P. Desmarais (fils) à la barre des témoins pour la 1ère fois
Power Corp. aurait floué des assurés, selon un avocat
LONDON, Ontario – Le milliardaire canadien Paul Desmarais (fils) a été appelé à la barre des témoins pour la première fois de sa vie, hier, afin de faire taire les soupçons qui pèsent contre lui dans l’affaire de l’acquisition de la London Life en 1997.
Dans un recours collectif de 220 millions $ en Cour supérieure, M. Desmarais est accusé de s’être approprié l’argent de 1,8 million de titulaires de police d’assurance illégalement afin de financer l’achat de la London Life par Great-West, Compagnie d’assurance-vie.
M. Desmarais est coprésident du conseil de Power Corp. du Canada, qui possède une participation majoritaire dans Great-West.
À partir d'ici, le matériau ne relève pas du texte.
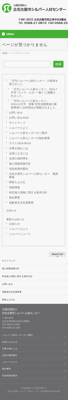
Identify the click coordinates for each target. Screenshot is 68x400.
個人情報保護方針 (20, 163)
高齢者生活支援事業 (21, 202)
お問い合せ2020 (18, 117)
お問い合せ (16, 112)
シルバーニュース (20, 234)
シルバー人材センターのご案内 (28, 132)
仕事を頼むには (18, 148)
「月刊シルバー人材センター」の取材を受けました (33, 82)
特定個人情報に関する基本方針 (28, 192)
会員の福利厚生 (18, 158)
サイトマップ (17, 122)
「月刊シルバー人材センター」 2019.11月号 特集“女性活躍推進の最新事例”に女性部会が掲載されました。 (34, 104)
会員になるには (18, 153)
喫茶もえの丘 (17, 182)
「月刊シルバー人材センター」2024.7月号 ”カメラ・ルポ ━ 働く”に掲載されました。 (34, 92)
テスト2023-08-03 (20, 143)
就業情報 (14, 187)
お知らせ (11, 210)
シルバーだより (18, 127)
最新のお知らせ (15, 219)
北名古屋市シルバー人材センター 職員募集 (33, 175)
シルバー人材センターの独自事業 (29, 138)
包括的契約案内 (18, 168)
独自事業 (14, 197)
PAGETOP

S’adressant à la juge Johanne Morissette, il a parlé de sa préférence pour une approche conservatrice et décentralisée dans la gestion de ses entreprises.
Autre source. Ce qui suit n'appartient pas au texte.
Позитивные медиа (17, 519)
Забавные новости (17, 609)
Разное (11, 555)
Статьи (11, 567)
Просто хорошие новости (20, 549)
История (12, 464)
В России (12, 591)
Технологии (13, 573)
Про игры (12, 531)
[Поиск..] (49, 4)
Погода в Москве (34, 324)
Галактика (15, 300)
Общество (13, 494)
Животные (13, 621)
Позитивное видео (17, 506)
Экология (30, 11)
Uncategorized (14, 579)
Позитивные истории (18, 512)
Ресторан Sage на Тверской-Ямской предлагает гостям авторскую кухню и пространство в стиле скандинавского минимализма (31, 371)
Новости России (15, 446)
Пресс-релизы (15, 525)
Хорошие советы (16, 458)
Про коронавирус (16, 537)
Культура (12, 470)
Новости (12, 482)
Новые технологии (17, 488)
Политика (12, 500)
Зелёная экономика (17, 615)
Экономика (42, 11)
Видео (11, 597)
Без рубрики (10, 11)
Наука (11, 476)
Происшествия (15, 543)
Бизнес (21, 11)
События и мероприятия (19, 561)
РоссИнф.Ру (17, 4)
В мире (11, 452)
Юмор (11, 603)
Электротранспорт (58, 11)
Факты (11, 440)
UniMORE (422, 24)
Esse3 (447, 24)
Il a ajouté que les membres du comité exécutif de Great-West, dont il fait partie, se sont fiés aux conseils des dirigeants et des employés qui leur ont dit que c’était juste et légal d’utiliser l’argent des détenteurs de police dans cette acquisition. « Les actuaires nous ont dit que c’était juste et équitable. Personne n’a manifesté son inconfort. Vers qui dois-je me tourner, les actuaires? »
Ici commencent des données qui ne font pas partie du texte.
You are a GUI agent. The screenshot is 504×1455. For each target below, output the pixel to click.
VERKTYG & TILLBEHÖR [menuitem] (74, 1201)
La famille Desmarais est demeurée relativement discrète au Canada en dépit de son empire financier qui s’étend à l’échelle internationale. Paul Desmarais a qualifié sa prise en charge de la London Life en 1997 d’acquisition clé en raison de sa force de vente et de sa division Financière Liberté 55, « une des meilleures marques du Canada ».
À l’époque, Great-West avait battu l’offre de la Banque Royale en payant 2,95 milliards $ pour London Life. Dans le cadre de cette transaction, 220 millions $ dans un compte pour les détenteurs de police d’assurance – 180 millions $ de la London Life et 40 millions $ de Great-West – ont été transférés dans les comptes des actionnaires.
Bill Rudd, un ancien actuaire en chef de la London Life qui a été à l’avant-garde du recours collectif, indique que ces transactions étaient illégales et que la Great-West n’aurait pas dû tirer profit de l’argent des détenteurs de police. Lors de son témoignage, M. Desmarais a affirmé que les transactions en question ont été approuvées par des vérificateurs externes ainsi que par le Bureau du surintendant des institutions financières Canada.
Il a également nié avoir fait pression sur les autres membres du comité exécutif afin qu’ils approuvent l’utilisation des fonds en litige – et idem pour son père. « [Mon père] n’a jamais été du genre à intimider les autres. Ce n’est pas dans sa nature. »
De plus, le président de Great-West, Ray McFeetors, lui avait expliqué que cette alliance des deux entreprises créerait des « synergies » considérables. L’acquisition avait été accompagnée d’une vague de congédiements suite à la fusion de leurs départements respectifs.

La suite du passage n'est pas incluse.